In few RDBMS, clustering of the data is available in some form or the other. It optimizes the time in extracting the data. If similar data across different tables are placed in same cluster, that will immensely improve the query performance with –

1. Number of partitions hit for joining.

2. Number of partitions hit for filtering.

Snowflake also allows the user to create clusters for its tables. But there has to be a proper reason for creating the clusters. Along with the benefits (which we are going to discuss later in this), there are few drawbacks also –

1. Clustering involves compute cost, based on the clustering keys that we define — Once the data load is done, Snowflake performs background task of rearranging the micro-partitions based on the INSERT order of the clustering key & the columns present as clustering key for the table.

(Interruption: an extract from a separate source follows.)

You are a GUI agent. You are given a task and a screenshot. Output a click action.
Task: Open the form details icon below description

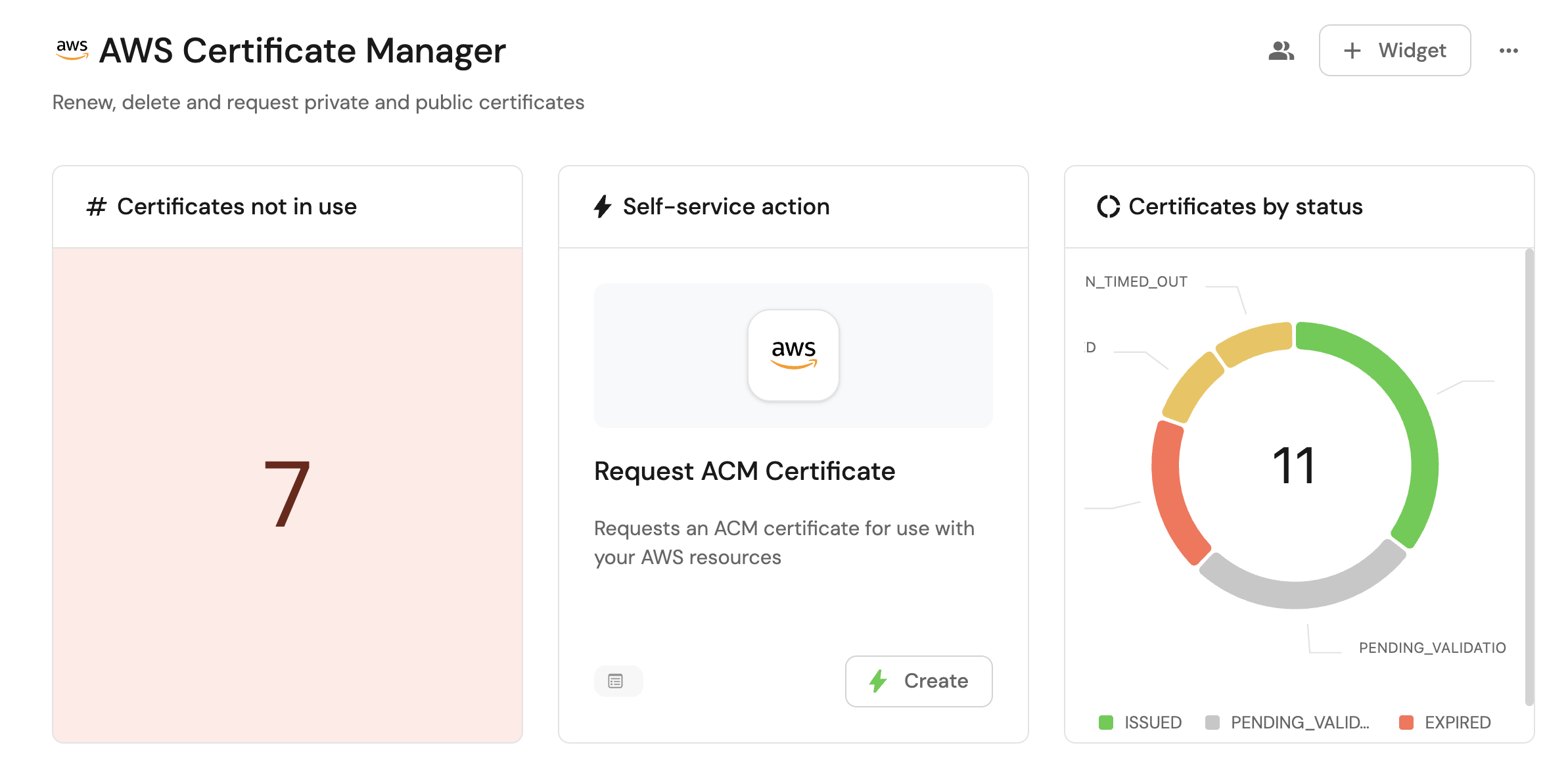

2. If the data changes (either INSERT or UPDATE) are done in considerable amount and the table is big in size, the re-clustering of the data will not be available immediately. So a query executed within few seconds for such table, will not be able to get the benefit of the clustering. Re-clustering will take effect after some time, based on how much data was changed & how big is the table size.

What are Micro-Partitions?

There are lot of documents available in the internet over this. I will try this one as the definition from the Snowflake pageAll data in Snowflake tables is automatically divided into micro-partitions, which are contiguous units of storage. Each micro-partition contains between 50 MB and 500 MB of uncompressed data (note that the actual size in Snowflake is smaller because data is always stored compressed). Groups of rows in tables are mapped into individual micro-partitions, organized in a columnar fashion. This size and structure allows for extremely granular pruning of very large tables, which can be comprised of millions, or even hundreds of millions, of micro-partitions.”

So if the data is stored in Micro-Partitions, it will be beneficial for the queries, if the same kind of data are stored in together so that there will be less number partition scans. Before we move further, we need to understand few terms in depth. I will take a query to explain each of these.

Sample Query –

SELECT * FROM <<table1>> WHERE <<col1>> =’STRING1' and <<col2>>=12345;

Ideally this query should be optimal it is able to scan only few partitions but not all. If Clustering is missing, then the plan will show as below

Let’s first understand the “Profile Overview”.

Total Execution Time — It shows the total execution time of the query across different aspects. The distribution of the query execution is further subdivided into its respective components.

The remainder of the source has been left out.